Exercise aim: Please return these lines of data exactly as they stand, covering every entry from start to finish.

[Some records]
+--

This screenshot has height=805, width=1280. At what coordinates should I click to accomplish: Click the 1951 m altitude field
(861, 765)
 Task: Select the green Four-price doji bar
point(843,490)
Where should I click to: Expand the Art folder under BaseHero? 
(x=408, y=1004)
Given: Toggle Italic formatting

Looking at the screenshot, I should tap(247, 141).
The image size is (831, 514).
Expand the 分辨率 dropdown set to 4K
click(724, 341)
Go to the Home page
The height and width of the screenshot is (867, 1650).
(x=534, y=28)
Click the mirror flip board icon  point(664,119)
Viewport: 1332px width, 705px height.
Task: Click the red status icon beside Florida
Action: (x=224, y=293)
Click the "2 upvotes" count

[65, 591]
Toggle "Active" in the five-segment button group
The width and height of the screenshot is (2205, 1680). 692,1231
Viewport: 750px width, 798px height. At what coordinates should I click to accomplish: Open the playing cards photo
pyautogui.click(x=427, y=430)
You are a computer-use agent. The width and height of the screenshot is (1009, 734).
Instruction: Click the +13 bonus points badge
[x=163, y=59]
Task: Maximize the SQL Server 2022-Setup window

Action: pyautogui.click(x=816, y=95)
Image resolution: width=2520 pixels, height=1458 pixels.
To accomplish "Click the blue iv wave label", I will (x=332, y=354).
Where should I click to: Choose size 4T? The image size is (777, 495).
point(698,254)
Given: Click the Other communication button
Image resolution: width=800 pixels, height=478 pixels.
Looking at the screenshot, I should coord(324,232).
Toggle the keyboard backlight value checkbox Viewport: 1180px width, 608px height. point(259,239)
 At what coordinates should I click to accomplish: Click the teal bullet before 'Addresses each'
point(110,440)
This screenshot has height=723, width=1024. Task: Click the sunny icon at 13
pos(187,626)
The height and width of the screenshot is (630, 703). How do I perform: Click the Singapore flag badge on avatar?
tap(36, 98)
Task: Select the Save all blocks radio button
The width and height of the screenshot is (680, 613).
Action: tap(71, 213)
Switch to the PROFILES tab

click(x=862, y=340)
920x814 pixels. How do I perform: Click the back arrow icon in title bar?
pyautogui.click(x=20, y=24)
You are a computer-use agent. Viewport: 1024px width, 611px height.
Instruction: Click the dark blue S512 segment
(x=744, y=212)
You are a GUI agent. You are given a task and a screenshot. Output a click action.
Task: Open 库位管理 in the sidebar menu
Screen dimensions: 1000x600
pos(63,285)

+--

Solved problem:
This screenshot has height=805, width=1280. At what coordinates should I click to accomplish: Click the 1951 m altitude field
(861, 765)
 Task: Select the green Four-price doji bar
point(843,490)
Where should I click to: Expand the Art folder under BaseHero? 
(x=408, y=1004)
Given: Toggle Italic formatting

Looking at the screenshot, I should tap(247, 141).
The image size is (831, 514).
Expand the 分辨率 dropdown set to 4K
click(724, 341)
Go to the Home page
The height and width of the screenshot is (867, 1650).
(x=534, y=28)
Click the mirror flip board icon  point(664,119)
Viewport: 1332px width, 705px height.
Task: Click the red status icon beside Florida
Action: (x=224, y=293)
Click the "2 upvotes" count

[65, 591]
Toggle "Active" in the five-segment button group
The width and height of the screenshot is (2205, 1680). 692,1231
Viewport: 750px width, 798px height. At what coordinates should I click to accomplish: Open the playing cards photo
pyautogui.click(x=427, y=430)
You are a computer-use agent. The width and height of the screenshot is (1009, 734).
Instruction: Click the +13 bonus points badge
[x=163, y=59]
Task: Maximize the SQL Server 2022-Setup window

Action: pyautogui.click(x=816, y=95)
Image resolution: width=2520 pixels, height=1458 pixels.
To accomplish "Click the blue iv wave label", I will (x=332, y=354).
Where should I click to: Choose size 4T? The image size is (777, 495).
point(698,254)
Given: Click the Other communication button
Image resolution: width=800 pixels, height=478 pixels.
Looking at the screenshot, I should coord(324,232).
Toggle the keyboard backlight value checkbox Viewport: 1180px width, 608px height. point(259,239)
 At what coordinates should I click to accomplish: Click the teal bullet before 'Addresses each'
point(110,440)
This screenshot has height=723, width=1024. Task: Click the sunny icon at 13
pos(187,626)
The height and width of the screenshot is (630, 703). How do I perform: Click the Singapore flag badge on avatar?
tap(36, 98)
Task: Select the Save all blocks radio button
The width and height of the screenshot is (680, 613).
Action: tap(71, 213)
Switch to the PROFILES tab

click(x=862, y=340)
920x814 pixels. How do I perform: Click the back arrow icon in title bar?
pyautogui.click(x=20, y=24)
You are a computer-use agent. Viewport: 1024px width, 611px height.
Instruction: Click the dark blue S512 segment
(x=744, y=212)
You are a GUI agent. You are given a task and a screenshot. Output a click action.
Task: Open 库位管理 in the sidebar menu
Screen dimensions: 1000x600
pos(63,285)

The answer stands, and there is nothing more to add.